Full parameter list:

--input [list]: comma-separated FASTQ(.gz) files.
--aln-input [list]: comma-separated BAM/CRAM files (alternative to --input).
--ref [ref.fa]: repeat masked reference genome. mrsFAST index (ref.fa.index) should be in the same directory.
--unmasked-ref [unmaskedref.fasta]: Ogirinal unmasked reference  genome. This is required if --aln-input is used for BAM/CRAM files.
--conf [ref.cnvr]: mrCaNaVaR config file.
--gene [genes.bed]: List of genes.
--threads [int]: number of threads for mrsFAST.
--kmer [int]: Cropping length for mrsFAST mapping. Default is 36.
--ploidy [int]: Ploidy value for the organism. Default is 2.
--mincnv [int]: Minimum length for CNVs to call. Default is 10000.
--skip-mapping: Skip mrsFAST mapping.

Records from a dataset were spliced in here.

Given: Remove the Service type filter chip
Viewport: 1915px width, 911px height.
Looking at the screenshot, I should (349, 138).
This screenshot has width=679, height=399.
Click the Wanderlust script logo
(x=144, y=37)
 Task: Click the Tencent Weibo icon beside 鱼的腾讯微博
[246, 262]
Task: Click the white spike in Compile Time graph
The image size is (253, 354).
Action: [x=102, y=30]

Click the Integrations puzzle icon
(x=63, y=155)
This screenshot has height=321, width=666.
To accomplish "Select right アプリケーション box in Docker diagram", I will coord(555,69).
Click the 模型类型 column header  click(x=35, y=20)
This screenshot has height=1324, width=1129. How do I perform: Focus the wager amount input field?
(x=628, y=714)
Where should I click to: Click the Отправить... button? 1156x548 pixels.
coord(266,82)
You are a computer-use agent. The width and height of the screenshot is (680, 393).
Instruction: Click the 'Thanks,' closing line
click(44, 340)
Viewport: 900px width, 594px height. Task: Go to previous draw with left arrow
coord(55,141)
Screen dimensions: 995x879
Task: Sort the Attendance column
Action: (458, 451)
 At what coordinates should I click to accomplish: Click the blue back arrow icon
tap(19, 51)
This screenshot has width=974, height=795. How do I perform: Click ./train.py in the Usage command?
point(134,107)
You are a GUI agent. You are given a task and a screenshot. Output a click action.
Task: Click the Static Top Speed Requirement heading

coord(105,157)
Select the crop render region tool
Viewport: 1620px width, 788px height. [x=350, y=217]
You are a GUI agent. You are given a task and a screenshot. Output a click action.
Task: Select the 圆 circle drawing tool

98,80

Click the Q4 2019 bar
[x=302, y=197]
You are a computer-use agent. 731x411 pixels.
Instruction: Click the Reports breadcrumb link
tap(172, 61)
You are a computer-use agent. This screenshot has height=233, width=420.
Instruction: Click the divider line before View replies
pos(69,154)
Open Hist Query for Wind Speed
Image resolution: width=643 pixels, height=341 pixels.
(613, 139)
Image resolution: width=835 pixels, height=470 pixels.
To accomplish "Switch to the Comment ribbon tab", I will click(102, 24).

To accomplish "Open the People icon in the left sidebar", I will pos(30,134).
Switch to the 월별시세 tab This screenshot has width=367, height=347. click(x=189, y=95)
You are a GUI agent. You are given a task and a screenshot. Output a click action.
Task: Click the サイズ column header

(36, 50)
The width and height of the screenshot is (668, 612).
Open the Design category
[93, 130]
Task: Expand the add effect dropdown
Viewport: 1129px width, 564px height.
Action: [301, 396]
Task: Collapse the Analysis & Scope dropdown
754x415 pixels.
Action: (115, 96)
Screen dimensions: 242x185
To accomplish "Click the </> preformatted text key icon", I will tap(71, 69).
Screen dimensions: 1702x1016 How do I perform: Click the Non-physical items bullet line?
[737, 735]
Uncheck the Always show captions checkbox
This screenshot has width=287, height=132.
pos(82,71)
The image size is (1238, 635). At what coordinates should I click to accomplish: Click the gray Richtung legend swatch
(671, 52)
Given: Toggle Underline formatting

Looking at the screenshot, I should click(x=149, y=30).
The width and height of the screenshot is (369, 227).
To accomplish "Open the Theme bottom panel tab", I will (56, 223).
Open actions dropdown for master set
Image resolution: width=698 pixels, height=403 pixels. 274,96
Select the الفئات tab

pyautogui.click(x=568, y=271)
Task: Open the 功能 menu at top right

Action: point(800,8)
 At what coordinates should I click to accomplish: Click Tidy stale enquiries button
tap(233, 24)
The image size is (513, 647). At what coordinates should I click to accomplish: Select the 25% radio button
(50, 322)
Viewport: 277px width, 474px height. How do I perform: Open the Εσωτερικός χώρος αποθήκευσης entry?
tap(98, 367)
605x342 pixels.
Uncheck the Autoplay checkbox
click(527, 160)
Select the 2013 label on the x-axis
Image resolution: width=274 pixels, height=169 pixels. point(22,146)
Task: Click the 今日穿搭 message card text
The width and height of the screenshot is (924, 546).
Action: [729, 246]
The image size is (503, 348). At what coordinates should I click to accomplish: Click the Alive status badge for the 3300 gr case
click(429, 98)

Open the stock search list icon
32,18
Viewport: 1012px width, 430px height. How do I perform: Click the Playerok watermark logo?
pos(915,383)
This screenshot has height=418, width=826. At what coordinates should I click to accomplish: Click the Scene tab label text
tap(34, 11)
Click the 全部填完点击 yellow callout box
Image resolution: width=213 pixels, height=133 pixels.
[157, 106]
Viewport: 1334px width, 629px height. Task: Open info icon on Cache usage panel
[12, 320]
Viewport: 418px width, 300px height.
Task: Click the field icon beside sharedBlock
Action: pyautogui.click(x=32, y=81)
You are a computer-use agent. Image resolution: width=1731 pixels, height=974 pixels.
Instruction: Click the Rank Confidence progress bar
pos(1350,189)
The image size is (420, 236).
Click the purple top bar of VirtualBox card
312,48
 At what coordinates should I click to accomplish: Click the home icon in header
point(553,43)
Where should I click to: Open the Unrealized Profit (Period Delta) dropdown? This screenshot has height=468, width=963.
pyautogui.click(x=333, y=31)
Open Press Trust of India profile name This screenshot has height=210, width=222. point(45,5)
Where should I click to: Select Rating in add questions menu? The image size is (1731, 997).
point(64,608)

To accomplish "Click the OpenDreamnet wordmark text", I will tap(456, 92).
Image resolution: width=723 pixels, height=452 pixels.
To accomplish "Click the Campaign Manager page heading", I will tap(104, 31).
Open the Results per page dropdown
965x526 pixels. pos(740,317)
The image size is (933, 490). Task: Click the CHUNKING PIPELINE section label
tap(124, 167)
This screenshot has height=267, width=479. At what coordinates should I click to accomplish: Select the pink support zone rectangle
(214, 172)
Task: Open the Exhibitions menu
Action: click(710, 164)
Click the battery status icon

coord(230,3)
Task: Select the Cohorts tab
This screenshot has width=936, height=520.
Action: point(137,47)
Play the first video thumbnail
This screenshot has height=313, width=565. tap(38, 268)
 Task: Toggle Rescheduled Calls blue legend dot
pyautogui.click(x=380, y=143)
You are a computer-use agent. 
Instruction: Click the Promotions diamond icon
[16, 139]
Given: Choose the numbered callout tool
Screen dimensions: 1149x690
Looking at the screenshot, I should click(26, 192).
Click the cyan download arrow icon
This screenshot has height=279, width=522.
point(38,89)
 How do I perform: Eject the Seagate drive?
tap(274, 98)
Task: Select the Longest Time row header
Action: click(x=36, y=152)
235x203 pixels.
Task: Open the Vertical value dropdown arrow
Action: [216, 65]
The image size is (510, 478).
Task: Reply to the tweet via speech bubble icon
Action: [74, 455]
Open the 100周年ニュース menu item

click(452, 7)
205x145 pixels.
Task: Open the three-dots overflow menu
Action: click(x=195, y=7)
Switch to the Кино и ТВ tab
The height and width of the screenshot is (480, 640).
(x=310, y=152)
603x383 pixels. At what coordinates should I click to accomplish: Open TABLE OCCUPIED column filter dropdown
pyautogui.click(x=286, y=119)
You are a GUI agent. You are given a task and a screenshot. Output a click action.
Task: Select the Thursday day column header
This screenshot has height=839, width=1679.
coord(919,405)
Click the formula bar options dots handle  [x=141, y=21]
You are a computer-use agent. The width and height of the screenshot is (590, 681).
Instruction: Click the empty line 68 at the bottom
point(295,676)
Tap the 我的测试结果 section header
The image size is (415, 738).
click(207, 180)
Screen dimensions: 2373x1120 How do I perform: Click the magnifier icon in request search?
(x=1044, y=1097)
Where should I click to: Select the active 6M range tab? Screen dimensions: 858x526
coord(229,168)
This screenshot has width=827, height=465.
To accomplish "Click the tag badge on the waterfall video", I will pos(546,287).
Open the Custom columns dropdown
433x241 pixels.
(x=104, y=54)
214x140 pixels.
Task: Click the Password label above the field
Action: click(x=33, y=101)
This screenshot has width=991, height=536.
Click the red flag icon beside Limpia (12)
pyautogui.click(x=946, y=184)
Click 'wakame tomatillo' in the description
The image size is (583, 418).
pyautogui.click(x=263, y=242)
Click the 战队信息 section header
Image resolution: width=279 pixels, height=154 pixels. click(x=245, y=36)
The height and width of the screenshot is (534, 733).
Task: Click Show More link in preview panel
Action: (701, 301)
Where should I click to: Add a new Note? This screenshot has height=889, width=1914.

Use this only if you have the mapping output and rerunning mrCaNaVaR for some reason.
--cloud: Cloud mode, the directory info from the input file names will be stripped for output file generation.
--no-gz: Do not compress mrsFAST output. This option will generate larger files, but it will save some run time.
--no-sam: Do not generate SAM(.gz) output files. Pipe the mrsFAST output directly into mrCaNaVaR. This option does not work with multiple FASTQ files as input.
--dry-run: Do not execute commands, just print them.